Favorable financing. From 1984 to 1986, interest rates plunged and junk bonds became popular investments, enabling Cain to refinance his early acquisitions at favorable rates and pay the stockholders huge special dividends.


A well-written book with useful details

Cain is a good writer–he avoids the cliches and dead metaphors that make most business books painful to read. He also includes many financial details that will be of interest to investors. For each acquisition, he provides a breakdown of how financing was raised and how the money was spent.

Also interesting is his description of the mechanics of making an acquisition. Among other things, he mentions that:

• Prospective lenders often backed out at inopportune times. Bankers Trust almost ruined one of his deals by backing out at the eleventh hour.

• Many banks wouldn't lend to him unless he arranged long-term contracts for some of the acquired plants' output.

• He found big deals easier to do than small ones. Small deals required negotiating with junior managers, who would then need the approval of higher-ups to consummate any transaction. Large deals meant dealing directly with the higher-ups.

• Every acquisition he did had unforeseen delays. Sometimes aggressive lawyers, whom he calls "legal gladiators," delayed acquisitions by haggling over points that weren't important to either side.

• Lenders and ratings agencies were obsessed with numbers and had little understanding of the chemical industry's competitive dynamics.

• To sell junk bonds, he had to do "road shows" in which he met with prospective bond buyers. He found the road shows useless for raising money. Typically, whether or not someone bought his bonds depended on whether "they were satisfied with the last issue they bought from" the underwriter.

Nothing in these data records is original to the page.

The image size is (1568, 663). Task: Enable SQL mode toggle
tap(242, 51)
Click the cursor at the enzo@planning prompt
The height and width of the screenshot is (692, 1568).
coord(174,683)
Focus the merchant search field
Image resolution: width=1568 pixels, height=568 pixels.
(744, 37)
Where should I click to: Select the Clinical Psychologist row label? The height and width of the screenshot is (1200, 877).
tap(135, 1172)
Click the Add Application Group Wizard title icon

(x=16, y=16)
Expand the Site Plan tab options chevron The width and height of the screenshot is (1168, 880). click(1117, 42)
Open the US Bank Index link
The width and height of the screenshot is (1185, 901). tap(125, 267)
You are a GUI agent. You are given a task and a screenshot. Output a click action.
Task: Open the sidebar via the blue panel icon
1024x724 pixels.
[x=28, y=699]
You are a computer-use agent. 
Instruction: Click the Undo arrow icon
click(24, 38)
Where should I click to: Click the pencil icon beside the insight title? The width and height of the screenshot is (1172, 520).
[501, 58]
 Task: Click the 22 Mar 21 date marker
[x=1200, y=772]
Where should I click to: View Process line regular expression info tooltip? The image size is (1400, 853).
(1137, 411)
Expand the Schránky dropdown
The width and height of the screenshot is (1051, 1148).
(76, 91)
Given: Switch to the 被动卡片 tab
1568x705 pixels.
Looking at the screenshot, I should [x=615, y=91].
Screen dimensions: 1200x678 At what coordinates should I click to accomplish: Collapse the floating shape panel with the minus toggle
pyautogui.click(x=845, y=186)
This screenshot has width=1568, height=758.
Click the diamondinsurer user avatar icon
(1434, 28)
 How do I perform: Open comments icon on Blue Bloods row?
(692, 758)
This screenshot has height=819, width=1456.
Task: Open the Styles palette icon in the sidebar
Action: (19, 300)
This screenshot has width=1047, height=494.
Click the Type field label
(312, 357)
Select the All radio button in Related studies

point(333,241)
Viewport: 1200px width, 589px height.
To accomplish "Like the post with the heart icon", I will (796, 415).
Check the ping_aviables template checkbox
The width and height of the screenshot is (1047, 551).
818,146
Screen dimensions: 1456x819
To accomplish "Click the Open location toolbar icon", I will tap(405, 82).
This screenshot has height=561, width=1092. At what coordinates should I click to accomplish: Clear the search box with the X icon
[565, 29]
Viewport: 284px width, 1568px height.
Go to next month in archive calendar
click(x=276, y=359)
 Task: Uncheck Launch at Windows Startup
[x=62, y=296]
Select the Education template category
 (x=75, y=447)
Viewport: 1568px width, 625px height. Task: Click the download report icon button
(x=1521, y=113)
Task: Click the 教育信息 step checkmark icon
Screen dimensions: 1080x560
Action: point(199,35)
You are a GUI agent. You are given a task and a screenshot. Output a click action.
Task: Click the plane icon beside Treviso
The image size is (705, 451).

• Developing accounting and computer systems for the companies that he acquired was a big challenge. Each of these companies had previously been part of a much larger corporation and had never needed its own systems before.


Compounders don't have a monopoly on high returns

Cain's experience shows that compounding businesses don't have a monopoly on high financial returns. With the benefit of leverage, he earned phenomenal returns in a stereotypically mediocre industry. Even on an unlevered basis, his acquisitions quickly earned back their purchase price.

The key to his success was acting countercyclically–he invested money in the chemical industry when shortages were likely to lift margins far above their long-term average. Later, when margins normalized, he extracted capital rather than reinvesting at low expected returns.

Cain's attitude was far from the norm. As the book describes it, most chemical manufacturers were terrible capital allocators and invested pro-cyclically. Paradoxically, their bad investing was what made his strategy so lucrative–without overinvestment leading to prolonged gluts and disillusioning chemical producers, he never would have been able to make his acquisitions so cheaply.